* **Goal of the exercise**
Only the lines from the start of the material through the line containing "Sort ascending with the A-Z icon" are to be extracted, exactly as they appear.

* **Records provided**
***
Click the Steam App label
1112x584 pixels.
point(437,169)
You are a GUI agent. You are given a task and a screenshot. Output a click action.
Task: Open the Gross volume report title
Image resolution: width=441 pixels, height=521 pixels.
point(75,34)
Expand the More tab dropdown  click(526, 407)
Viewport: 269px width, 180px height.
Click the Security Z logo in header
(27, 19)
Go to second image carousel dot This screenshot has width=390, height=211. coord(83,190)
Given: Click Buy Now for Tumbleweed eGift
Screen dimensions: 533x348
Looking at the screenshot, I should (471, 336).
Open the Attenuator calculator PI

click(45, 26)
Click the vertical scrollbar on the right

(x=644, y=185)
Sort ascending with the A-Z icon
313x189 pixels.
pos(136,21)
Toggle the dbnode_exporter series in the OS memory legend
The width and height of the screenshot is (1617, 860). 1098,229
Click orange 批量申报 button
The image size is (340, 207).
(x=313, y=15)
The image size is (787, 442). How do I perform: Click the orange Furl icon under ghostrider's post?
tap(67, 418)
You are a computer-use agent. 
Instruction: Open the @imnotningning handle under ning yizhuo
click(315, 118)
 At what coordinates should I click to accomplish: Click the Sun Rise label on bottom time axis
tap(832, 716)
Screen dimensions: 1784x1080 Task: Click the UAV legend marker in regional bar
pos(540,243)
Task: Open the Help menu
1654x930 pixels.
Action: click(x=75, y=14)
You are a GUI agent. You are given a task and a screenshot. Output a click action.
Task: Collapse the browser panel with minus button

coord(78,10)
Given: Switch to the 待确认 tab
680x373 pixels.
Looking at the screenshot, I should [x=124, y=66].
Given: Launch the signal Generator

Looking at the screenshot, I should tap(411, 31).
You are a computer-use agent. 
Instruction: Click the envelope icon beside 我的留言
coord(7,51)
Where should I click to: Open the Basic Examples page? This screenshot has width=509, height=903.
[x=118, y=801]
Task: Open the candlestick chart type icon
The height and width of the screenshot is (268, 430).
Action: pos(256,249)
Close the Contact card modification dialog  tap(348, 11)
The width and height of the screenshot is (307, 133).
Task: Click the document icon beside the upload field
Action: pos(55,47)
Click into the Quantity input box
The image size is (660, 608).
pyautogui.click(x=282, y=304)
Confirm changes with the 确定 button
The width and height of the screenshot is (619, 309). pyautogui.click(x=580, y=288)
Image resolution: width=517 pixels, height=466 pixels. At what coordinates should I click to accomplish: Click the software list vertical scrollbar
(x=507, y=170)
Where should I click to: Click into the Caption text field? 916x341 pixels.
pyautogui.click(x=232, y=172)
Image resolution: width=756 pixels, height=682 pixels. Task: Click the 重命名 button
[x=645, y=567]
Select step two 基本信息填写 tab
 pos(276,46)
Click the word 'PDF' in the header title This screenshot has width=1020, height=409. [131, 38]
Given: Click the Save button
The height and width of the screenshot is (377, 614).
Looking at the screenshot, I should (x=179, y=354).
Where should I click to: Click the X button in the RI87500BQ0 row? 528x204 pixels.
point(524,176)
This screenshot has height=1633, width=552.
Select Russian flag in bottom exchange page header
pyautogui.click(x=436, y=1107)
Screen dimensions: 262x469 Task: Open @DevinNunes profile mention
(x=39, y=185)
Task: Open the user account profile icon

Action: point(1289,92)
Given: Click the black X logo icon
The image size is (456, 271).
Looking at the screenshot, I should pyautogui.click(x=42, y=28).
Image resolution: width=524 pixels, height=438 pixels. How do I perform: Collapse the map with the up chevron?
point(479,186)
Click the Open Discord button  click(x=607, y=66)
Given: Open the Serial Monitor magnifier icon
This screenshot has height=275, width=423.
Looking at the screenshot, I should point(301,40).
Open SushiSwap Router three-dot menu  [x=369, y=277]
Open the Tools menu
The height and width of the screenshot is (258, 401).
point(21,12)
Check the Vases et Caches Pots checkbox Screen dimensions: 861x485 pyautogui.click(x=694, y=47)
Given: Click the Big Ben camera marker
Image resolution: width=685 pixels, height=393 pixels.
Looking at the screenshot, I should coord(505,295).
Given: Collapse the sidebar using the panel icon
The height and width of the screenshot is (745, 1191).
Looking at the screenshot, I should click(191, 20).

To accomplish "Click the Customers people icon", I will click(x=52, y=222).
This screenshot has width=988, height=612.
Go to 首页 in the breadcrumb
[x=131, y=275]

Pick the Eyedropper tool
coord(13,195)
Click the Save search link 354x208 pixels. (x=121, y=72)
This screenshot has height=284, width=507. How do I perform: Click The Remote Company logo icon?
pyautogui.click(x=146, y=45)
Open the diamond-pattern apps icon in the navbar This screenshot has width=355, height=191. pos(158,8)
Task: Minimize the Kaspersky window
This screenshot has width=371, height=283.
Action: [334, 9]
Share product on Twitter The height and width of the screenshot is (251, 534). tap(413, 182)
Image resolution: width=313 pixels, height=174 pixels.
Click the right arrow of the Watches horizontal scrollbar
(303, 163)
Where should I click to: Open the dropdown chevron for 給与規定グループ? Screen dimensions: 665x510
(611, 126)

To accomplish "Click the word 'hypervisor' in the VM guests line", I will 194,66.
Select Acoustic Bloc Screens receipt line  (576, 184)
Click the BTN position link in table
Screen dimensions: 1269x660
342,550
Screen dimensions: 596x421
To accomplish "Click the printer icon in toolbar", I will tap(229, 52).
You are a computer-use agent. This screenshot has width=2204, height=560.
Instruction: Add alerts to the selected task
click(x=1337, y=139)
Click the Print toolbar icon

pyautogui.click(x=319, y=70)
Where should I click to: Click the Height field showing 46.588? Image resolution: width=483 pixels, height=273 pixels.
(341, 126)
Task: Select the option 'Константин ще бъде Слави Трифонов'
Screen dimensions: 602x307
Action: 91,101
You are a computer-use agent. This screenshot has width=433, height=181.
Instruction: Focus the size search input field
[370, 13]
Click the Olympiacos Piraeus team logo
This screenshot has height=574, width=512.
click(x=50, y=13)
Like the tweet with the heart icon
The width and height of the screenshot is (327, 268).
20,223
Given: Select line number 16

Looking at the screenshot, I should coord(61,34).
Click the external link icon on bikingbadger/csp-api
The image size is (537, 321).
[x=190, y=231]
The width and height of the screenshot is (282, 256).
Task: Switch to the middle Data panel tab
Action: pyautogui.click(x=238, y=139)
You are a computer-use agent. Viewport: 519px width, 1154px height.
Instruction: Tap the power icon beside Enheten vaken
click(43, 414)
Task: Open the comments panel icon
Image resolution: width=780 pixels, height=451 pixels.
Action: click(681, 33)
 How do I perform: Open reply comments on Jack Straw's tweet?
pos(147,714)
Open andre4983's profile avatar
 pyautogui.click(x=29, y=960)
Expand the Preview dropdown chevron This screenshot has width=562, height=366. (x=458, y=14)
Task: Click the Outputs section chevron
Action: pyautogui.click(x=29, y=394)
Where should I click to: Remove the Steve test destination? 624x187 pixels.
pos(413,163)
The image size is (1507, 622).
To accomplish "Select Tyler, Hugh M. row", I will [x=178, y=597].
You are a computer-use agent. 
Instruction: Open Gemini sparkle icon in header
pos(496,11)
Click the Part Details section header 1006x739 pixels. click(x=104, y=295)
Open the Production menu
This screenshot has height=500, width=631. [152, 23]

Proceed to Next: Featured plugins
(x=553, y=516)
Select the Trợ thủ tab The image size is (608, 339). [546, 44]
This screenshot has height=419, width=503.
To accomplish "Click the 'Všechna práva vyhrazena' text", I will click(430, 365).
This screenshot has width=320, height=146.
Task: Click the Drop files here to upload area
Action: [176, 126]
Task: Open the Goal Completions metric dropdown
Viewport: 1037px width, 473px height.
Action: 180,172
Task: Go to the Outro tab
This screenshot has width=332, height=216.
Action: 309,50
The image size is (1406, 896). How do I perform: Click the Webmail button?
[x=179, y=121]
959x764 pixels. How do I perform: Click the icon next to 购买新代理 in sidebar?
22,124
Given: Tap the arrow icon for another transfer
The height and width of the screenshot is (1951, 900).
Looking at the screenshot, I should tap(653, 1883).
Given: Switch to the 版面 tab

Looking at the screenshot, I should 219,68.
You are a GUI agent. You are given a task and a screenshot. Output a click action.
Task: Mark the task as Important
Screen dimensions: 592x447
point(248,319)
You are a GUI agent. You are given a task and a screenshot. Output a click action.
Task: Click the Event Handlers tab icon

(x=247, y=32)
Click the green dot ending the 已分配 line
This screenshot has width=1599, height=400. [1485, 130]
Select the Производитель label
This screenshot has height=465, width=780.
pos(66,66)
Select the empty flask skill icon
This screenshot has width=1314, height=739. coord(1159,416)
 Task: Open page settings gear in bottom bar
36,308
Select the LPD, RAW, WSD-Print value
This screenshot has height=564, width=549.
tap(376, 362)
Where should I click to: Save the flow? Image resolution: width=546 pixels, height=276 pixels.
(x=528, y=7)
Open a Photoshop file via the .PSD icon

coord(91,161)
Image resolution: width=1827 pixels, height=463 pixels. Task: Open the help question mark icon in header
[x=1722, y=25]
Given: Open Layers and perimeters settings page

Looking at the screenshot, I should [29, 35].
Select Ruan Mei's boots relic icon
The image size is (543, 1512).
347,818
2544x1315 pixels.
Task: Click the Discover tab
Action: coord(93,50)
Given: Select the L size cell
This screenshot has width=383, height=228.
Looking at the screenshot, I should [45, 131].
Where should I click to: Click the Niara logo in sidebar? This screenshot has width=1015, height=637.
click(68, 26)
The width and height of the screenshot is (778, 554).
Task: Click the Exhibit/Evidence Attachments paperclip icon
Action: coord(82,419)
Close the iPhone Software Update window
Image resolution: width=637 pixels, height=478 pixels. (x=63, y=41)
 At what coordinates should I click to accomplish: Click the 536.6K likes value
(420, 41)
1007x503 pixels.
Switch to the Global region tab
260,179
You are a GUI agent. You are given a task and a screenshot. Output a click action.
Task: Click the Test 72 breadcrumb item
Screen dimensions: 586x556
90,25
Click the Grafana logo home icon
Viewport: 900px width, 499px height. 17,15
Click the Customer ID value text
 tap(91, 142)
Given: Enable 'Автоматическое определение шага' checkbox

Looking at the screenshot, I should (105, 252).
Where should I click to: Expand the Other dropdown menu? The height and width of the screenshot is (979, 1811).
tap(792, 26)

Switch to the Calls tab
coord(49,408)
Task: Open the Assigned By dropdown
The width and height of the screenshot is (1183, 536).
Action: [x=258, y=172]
***
* **Written answer**
Click the Steam App label
1112x584 pixels.
point(437,169)
You are a GUI agent. You are given a task and a screenshot. Output a click action.
Task: Open the Gross volume report title
Image resolution: width=441 pixels, height=521 pixels.
point(75,34)
Expand the More tab dropdown  click(526, 407)
Viewport: 269px width, 180px height.
Click the Security Z logo in header
(27, 19)
Go to second image carousel dot This screenshot has width=390, height=211. coord(83,190)
Given: Click Buy Now for Tumbleweed eGift
Screen dimensions: 533x348
Looking at the screenshot, I should (471, 336).
Open the Attenuator calculator PI

click(45, 26)
Click the vertical scrollbar on the right

(x=644, y=185)
Sort ascending with the A-Z icon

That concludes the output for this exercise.